### WRITTEN TASK 1:
Copy out the part of the vulnerability assessment exercises starting at "- Create a risk" and ending at "or Nessus Essentials.", reproducing every word and punctuation mark unchanged.
### WRITTEN TASK 2:
Render this sentence from the vulnerability assessment exercises in Spanish: "After discussing their needs, you realize they have never had any security assessment before and have 500 hosts across multiple subnets."
--- BEGIN EXCERPT PROVIDED ---
Exercise 11.3: Vulnerability Assessment vs. Penetration Testing
A potential client contacts your firm and says: "We need a pentest before our PCI DSS audit next month." After discussing their needs, you realize they have never had any security assessment before and have 500 hosts across multiple subnets.
Write a 500-word recommendation explaining: (a) why a vulnerability assessment should be the first step rather than a penetration test, (b) how the two approaches complement each other, (c) a phased plan for their security assessment program, and (d) how the vulnerability assessment supports their PCI DSS compliance goals.
Exercise 11.4: Vulnerability Database Exploration
Using the National Vulnerability Database (nvd.nist.gov):
- Search for all CVEs affecting "Apache HTTP Server" published in the last 12 months.
- Categorize them by severity (Critical, High, Medium, Low).
- Identify which ones have known exploits (check Exploit-DB).
- Create a risk matrix showing the distribution of vulnerabilities by severity and exploit availability.
- Write a brief advisory (200 words) for a system administrator running Apache HTTP Server, summarizing the most critical findings and recommended actions.
Intermediate Exercises
Exercise 11.5: Authenticated vs. Unauthenticated Scanning
In your Student Home Lab:
- Run an unauthenticated vulnerability scan against your Metasploitable VM using OpenVAS or Nessus Essentials.
- If possible, run an authenticated scan against the same target (configure SSH credentials).
- Compare the results: (a) total number of findings, (b) severity distribution, (c) types of vulnerabilities found only in the authenticated scan.
--- END EXCERPT PROVIDED ---
--- BEGIN DATA EXTRACT ---
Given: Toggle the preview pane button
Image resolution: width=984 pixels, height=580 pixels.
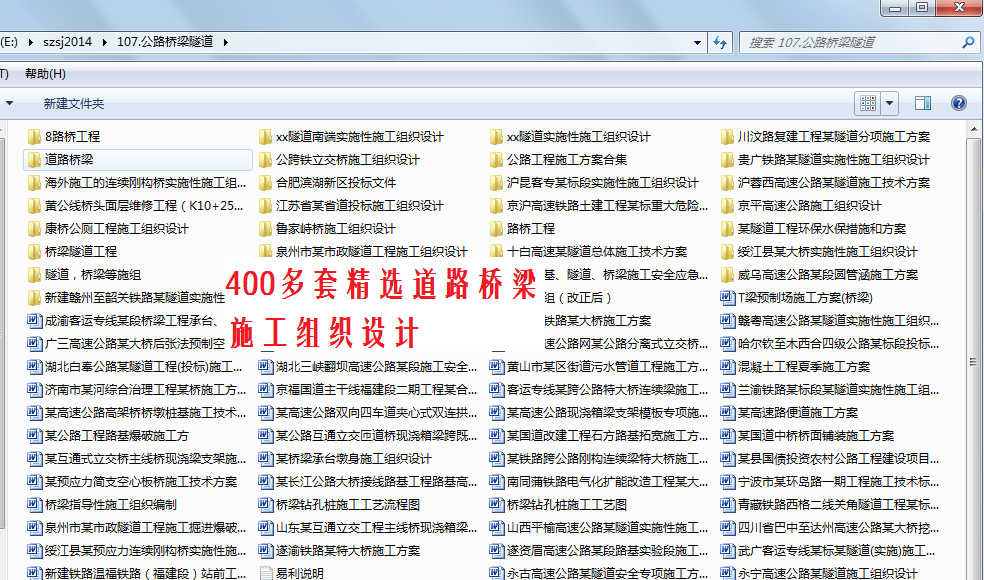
--- END DATA EXTRACT ---
--- BEGIN DATA EXTRACT ---
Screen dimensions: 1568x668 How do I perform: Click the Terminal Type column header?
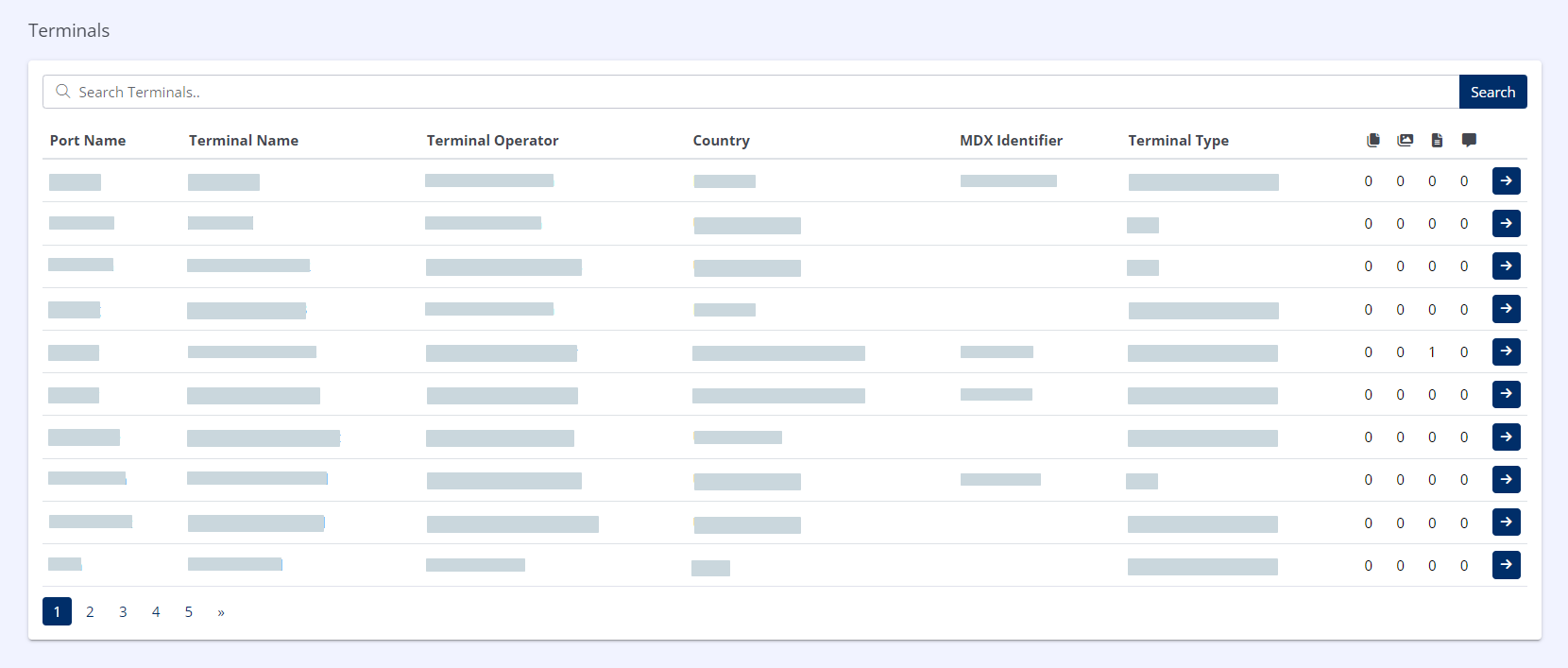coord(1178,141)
--- END DATA EXTRACT ---
### REPLY 1:
- Create a risk matrix showing the distribution of vulnerabilities by severity and exploit availability.
- Write a brief advisory (200 words) for a system administrator running Apache HTTP Server, summarizing the most critical findings and recommended actions.
Intermediate Exercises
Exercise 11.5: Authenticated vs. Unauthenticated Scanning
In your Student Home Lab:
- Run an unauthenticated vulnerability scan against your Metasploitable VM using OpenVAS or Nessus Essentials.

### REPLY 2:
Después de hablar sobre sus necesidades, te das cuenta de que nunca antes se han sometido a ninguna evaluación de seguridad y de que tienen 500 hosts distribuidos en varias subredes.